Page text:
The Big Partnership look after several clients around the UK, one of them is a company called BCW Group.  They are a credit management based in Dublin, Glasgow and Worthing.  Like most companies around they world they value their staff.  To them people are the most important part of their business.  The company website was to be updated and they wanted to focus on the key staff members from each of the offices.  I was originally asked to just quote for the Dublin office.  My contact at The Big Partnership said in an email they just had to find some one else to do the other offices.  I said i could do it!

After ironing out the formalities we were ready to go.  I didnt have to visit the Glasgow office in the end so that left Dublin and Worthing.  It still would involve a fair bit of planning though.  Originally i thought i could fly but after looking at the kit i would need to carry for the two shoots it became clear that i would have to take the van.

Technically the photos were fairly simple.  The staff were to be photographed against a 3 meter white paper backdrop.  Nothing unusual there but the difference would be in how they were photographed.  Instead of the standard staff headshots i was to focus on hobbies.  This would range from gardening to scuba diving and many other activities in between.  BCW Group really do go the extra mile in looking after their staff.

VW Caddy at Belfast Port

Kit wise it would use most of my portable gear.  The 3 metre back drop would be the most tricky thing to set up as space is always at a premium in most offices.  Thankfully after moving things around in both offices i got the back drop set up ok.  Calumet were running an offer selling 11m long back drops for £40, a fair bargin!  I had to use 4 speedlights for illumination.  Two of the lights would be used to light up the back drop and the other two (with umbrellas fitted) would be used to light the subjects.  For the first time i was sporting new battery packs for the front two speedlights.  I got two Propac PB820 purchased from eBay.  They charge up in less than two hours and from the official stats can supply your flash with over 300 full power flashes with a recycle time of less than 1 second.  This is a crucial point.  Its horrible waiting for speedlights to recycle their flash power when there are clients standing in front of you.  With the Propacs attached that wasnt an issue on this shoot.

What is being asked: Copy from the blog post about photographing BCW Group staff, starting with "After ironing out" and going on through "after their staff.".

Provided data:
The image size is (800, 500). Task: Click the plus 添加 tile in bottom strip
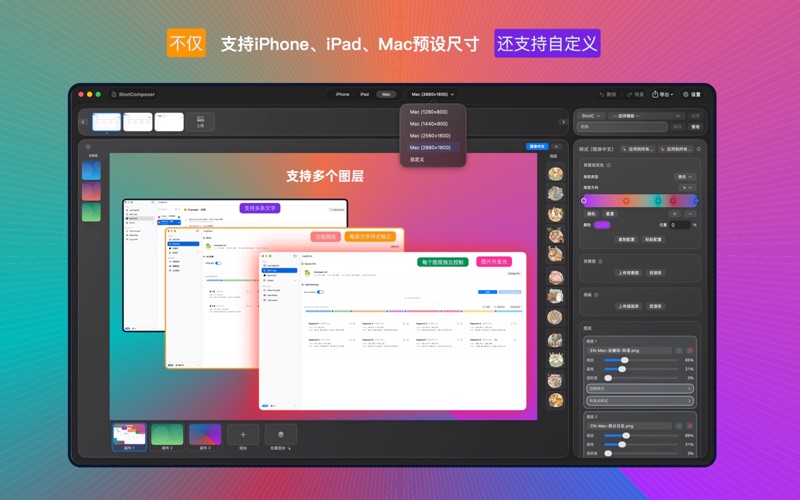[x=242, y=434]
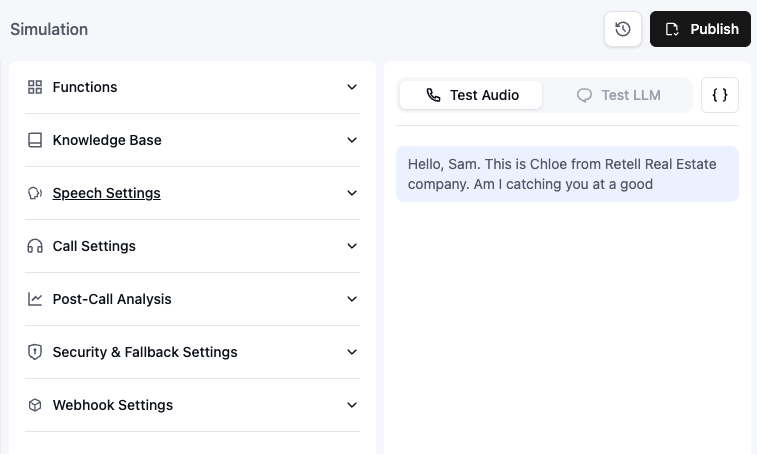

Output for this task:
After ironing out the formalities we were ready to go.  I didnt have to visit the Glasgow office in the end so that left Dublin and Worthing.  It still would involve a fair bit of planning though.  Originally i thought i could fly but after looking at the kit i would need to carry for the two shoots it became clear that i would have to take the van.

Technically the photos were fairly simple.  The staff were to be photographed against a 3 meter white paper backdrop.  Nothing unusual there but the difference would be in how they were photographed.  Instead of the standard staff headshots i was to focus on hobbies.  This would range from gardening to scuba diving and many other activities in between.  BCW Group really do go the extra mile in looking after their staff.